# Free Call Through Gprs



## vijay patel (Jun 27, 2007)

HEY!!! NOW U ARE ABLE TO MAKE FREE CALLS THROUH GPRS .U HAVE TO ONLY REGISTER .
U HAVE A GPRS CAPABLE PHONE WHICH SUPPORTS JAVA SOFTWARE .
           U CAN DOWNLOAD SOFTWARE FROM HERE .


----------



## a_k_s_h_a_y (Jun 27, 2007)

guyz its crap my frnd has registered to it...its not at all free u need to buy credits or balance or wateva

and then also there is no way to De - register or Unsubscribe from that mig 33 !!!


----------



## Pathik (Jun 27, 2007)

Its crap and its old


----------



## alsiladka (Jun 28, 2007)

Hey, although this is a duplicate thread, still its no way crap!!1

On registering, you get a 33Rs approx credit which can be used to make internation calls.
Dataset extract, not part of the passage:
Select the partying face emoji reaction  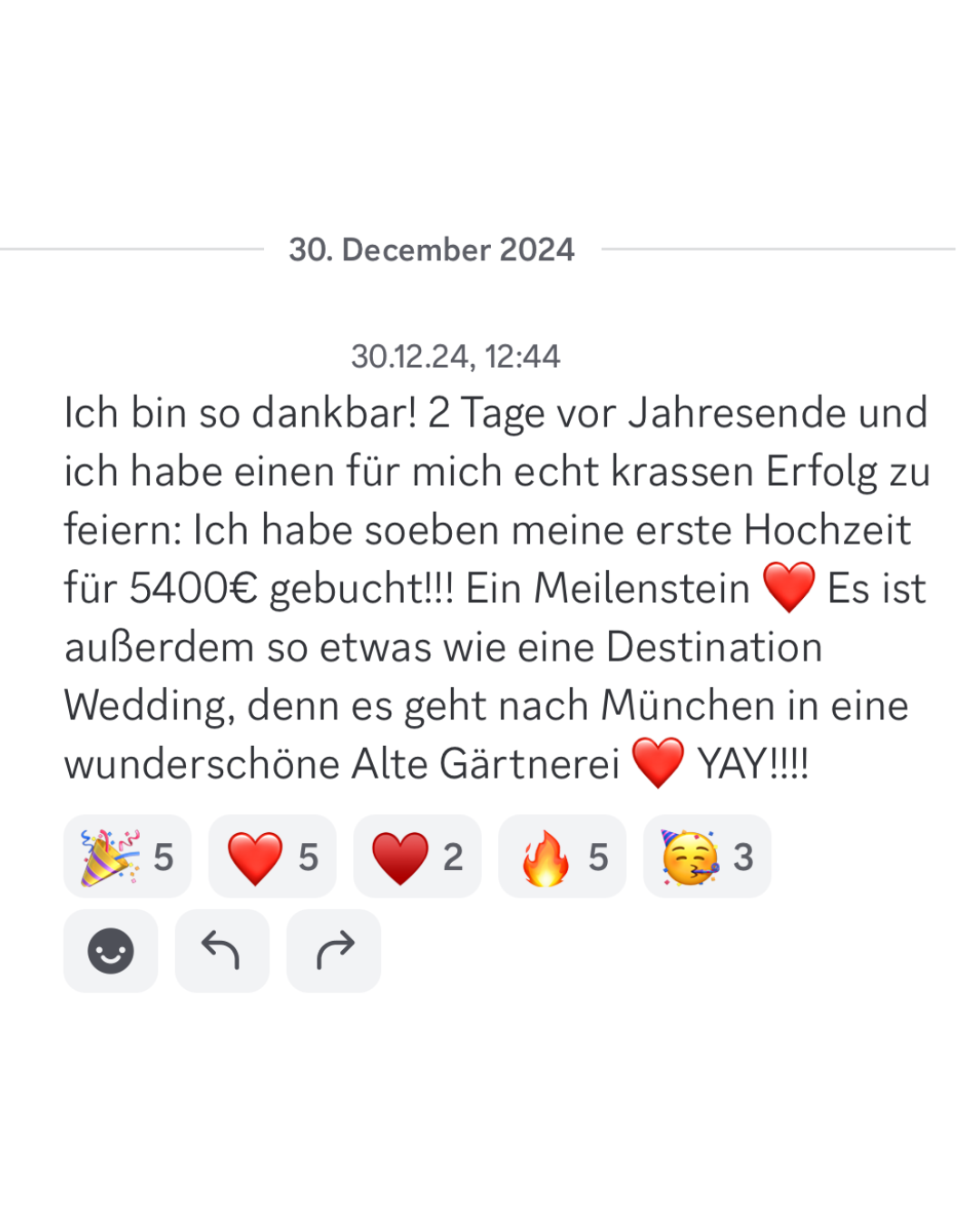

Also, if you refer more people, you get additional credits.

Also, it doubles up as a free Yahoo and Live messenger for phone which only supports Java.


----------



## int86 (Jun 28, 2007)

Its no way crap.
Its most used application on my mean java phone.
And my all STD calls are free, I am able to invite atleast one people everyday


----------